If you are to analyse non-standard Estonian texts (such as the Internet language, transcribed spoken language, or written texts heavily influenced by regional dialects), the standard morphological analyser will probably have suboptimal performance. 
But if the errors are regular enough, you can compose (either manually or semi-automatically) a user dictionary with corrections.
The dictionary is then used to rewrite 'morph_analysis' layer in a way that words with erroneous analyses will have new analyses from the dictionary.

Let's consider an example sentence from Internet language:

In [1]:
text_str = "see onn hädavajalik vajd merel, xhus vxi metsas"
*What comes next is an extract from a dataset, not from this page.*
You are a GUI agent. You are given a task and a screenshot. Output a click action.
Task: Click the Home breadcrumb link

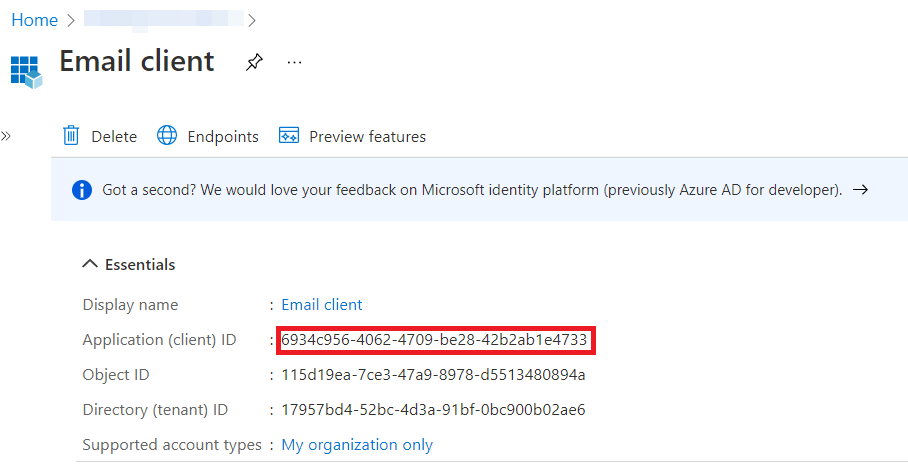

First, try to analyse it with the standard morphological analyser:

In [2]:
from estnltk import Text
text = Text(text_str)
text.tag_layer(['morph_analysis'])
text.morph_analysis

layer name,attributes,parent,enveloping,ambiguous,span count
morph_analysis,"lemma, root, root_tokens, ending, clitic, form, partofspeech",words,,True,9

text,start,end,lemma,root,root_tokens,ending,clitic,form,partofspeech
see,0,3,see,see,"(see,)",0,,sg n,P
onn,4,7,onn,onn,"(onn,)",0,,sg n,S
hädavajalik,8,19,hädavajalik,häda_vajalik,"(häda, vajalik)",0,,sg n,A
vajd,20,24,vajd,vajd,"(vajd,)",0,,sg n,S
merel,25,30,meri,meri,"(meri,)",l,,sg ad,S
",",30,31,",",",","(,,)",,,,Z
xhus,32,36,xhu,xhu,"(xhu,)",s,,sg in,S
vxi,37,40,vxi,vxi,"(vxi,)",0,,sg g,S
metsas,41,47,mets,mets,"(mets,)",s,,sg in,S


Ok, the results were not so good.

But we can create an user dictionary:

In [3]:
from estnltk.taggers.morph.userdict_tagger import UserDictTagger

# Create new user dictionary (stores words in case insensitive manner)
userdict = UserDictTagger(ignore_case=True)

... and populate it with correct analyses:

In [4]:
userdict.add_word('onn', [{'form': 'b', 'root': 'ole', 'ending':'0', 'partofspeech': 'V', 'clitic':''}] )
userdict.add_word('vajd', [{'form': '', 'root': 'vaid', 'ending':'0', 'partofspeech': 'D', 'clitic':''}] )
userdict.add_word('xhus', [{'form': 'sg in', 'root': 'õhk', 'ending':'s', 'partofspeech': 'S', 'clitic':''}] )
userdict.add_word('vxi', [{'form': '', 'root': 'või', 'ending':'0', 'partofspeech': 'J', 'clitic':''}] )

... and apply it to correct the analyses:

In [5]:
userdict.tag(text)
text.morph_analysis

layer name,attributes,parent,enveloping,ambiguous,span count
morph_analysis,"lemma, root, root_tokens, ending, clitic, form, partofspeech",words,,True,9

text,start,end,lemma,root,root_tokens,ending,clitic,form,partofspeech
see,0,3,see,see,"(see,)",0,,sg n,P
onn,4,7,olema,ole,"(ole,)",0,,b,V
hädavajalik,8,19,hädavajalik,häda_vajalik,"(häda, vajalik)",0,,sg n,A
vajd,20,24,vaid,vaid,"(vaid,)",0,,,D
merel,25,30,meri,meri,"(meri,)",l,,sg ad,S
",",30,31,",",",","(,,)",,,,Z
xhus,32,36,õhk,õhk,"(õhk,)",s,,sg in,S
vxi,37,40,või,või,"(või,)",0,,,J
metsas,41,47,mets,mets,"(mets,)",s,,sg in,S


_Voilà !_